* _WHAT NEEDS TO BE DONE_
From the coffee and dementia excerpt, reproduce the passage that begins at the words "Conclusions: High levels" and stops after the words "in dementia risk.".

* _SELECTED EXCERPT_

□ □ □ □ □

Results: The number of dementia cases during the study period was 309. Participants with higher coffee consumption had lower HRs (adjusted p for trend = 0.0014), with the fifth quintile (≥326 ml/day) having a significantly lower HR (0.49, 95% confidence interval [CI]: 0.30–0.79) than the first quintile (<26 ml/day, reference). Similarly, participants with higher caffeine consumption had a significantly lower HR (adjusted p for trend = 0.0004) than the reference. The Cox model with delayed entry yielded similar results. These associations were significant in men, but not in women. Moreover, participants who consumed 2–2.9 cups/day and ≥3 cups/day of coffee had lower HRs (0.69, 95% CI: 0.48–0.98 and 0.53, 95% CI: 0.31–0.89, respectively) than those who consumed 0 cup/day. The association between green tea consumption and reduced dementia risk was significant (adjusted p for trend = 0.0146) only in the 60–69 years age subgroup.

Conclusions: High levels of coffee and caffeine consumption were significantly associated with a reduced dementia risk in a dose-dependent manner, especially in men. Moreover, coffee consumption of ≥3 cups/day was associated with a 50% reduction in dementia risk.


Dementia is a syndrome resulting from diseases that impact the brain, is usually of a chronic or progressive nature, and is accompanied by a disturbance of multiple higher cortical functions.[1] The number of people with dementia was globally estimated to be 47 million (roughly 5% of the world's older population) in 2015, and is projected to reach 75 million in 2030.[2] In Japan, where aging of the population is accelerating, 4.6 million people aged 65 and older (roughly 14%) had dementia in 2012, and 7 million people are expected to develop dementia by 2025.[3] Costs of caring for people with dementia worldwide is estimated to reach 2 trillion dollars (USD) by 2030.[2] For at least these reasons, the prevention of dementia is of high priority.

□ □ □ □ □

* _SUPPLIED DATA_

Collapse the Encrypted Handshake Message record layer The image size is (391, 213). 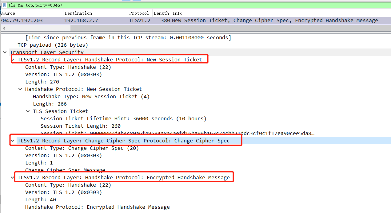pyautogui.click(x=13, y=178)
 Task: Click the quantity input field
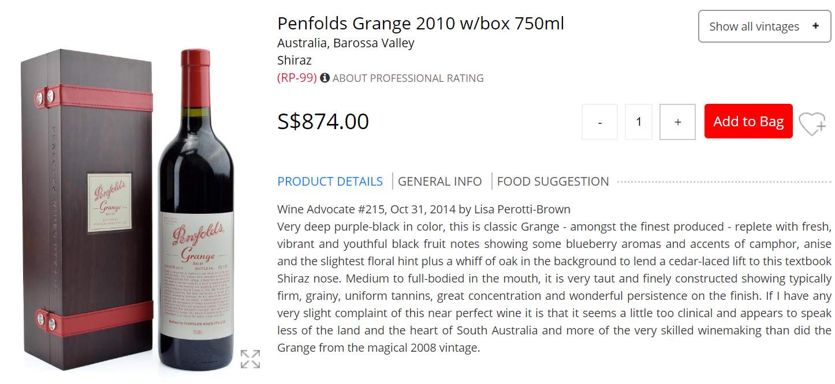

□ □ □ □ □

* _SOLUTION FOR THIS TASK_
Conclusions: High levels of coffee and caffeine consumption were significantly associated with a reduced dementia risk in a dose-dependent manner, especially in men. Moreover, coffee consumption of ≥3 cups/day was associated with a 50% reduction in dementia risk.